_Problem_
If a line of the records contains the string "width", copy it out.
'''
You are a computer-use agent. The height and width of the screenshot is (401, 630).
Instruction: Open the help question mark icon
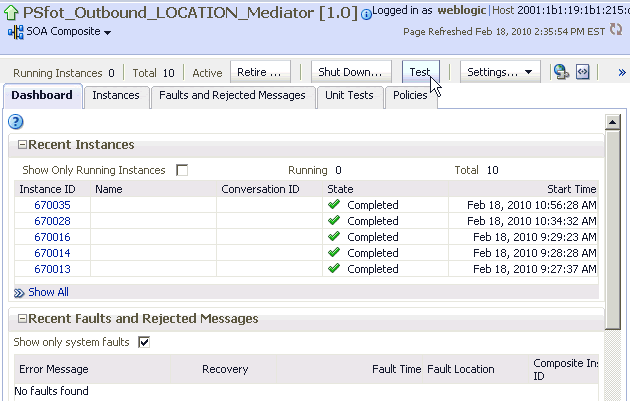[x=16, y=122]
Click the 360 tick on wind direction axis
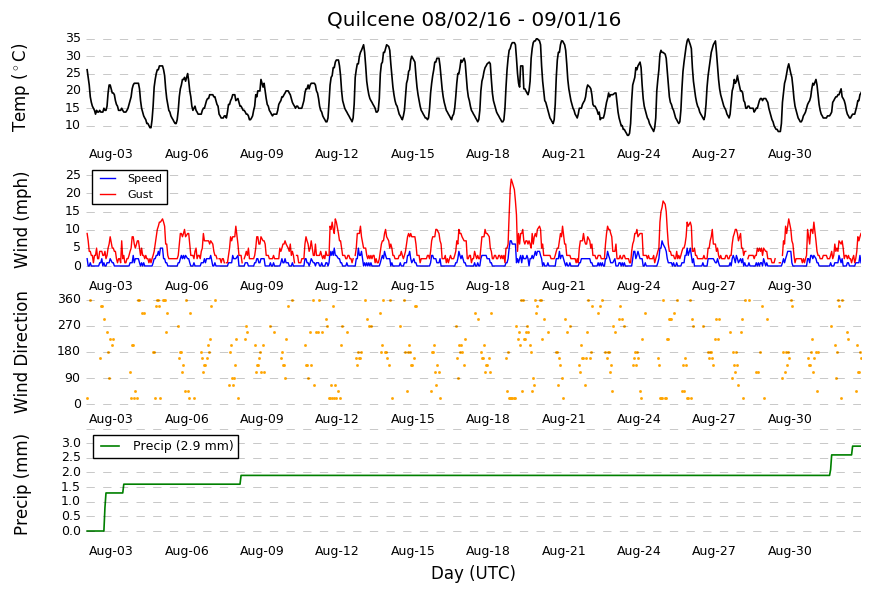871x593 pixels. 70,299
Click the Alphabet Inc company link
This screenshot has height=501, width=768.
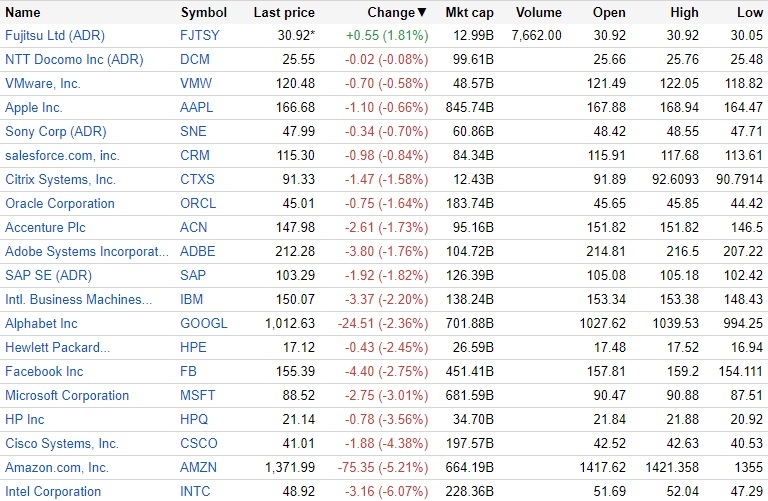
'''
_Solution_
You are a computer-use agent. The height and width of the screenshot is (401, 630).
This screenshot has height=501, width=768.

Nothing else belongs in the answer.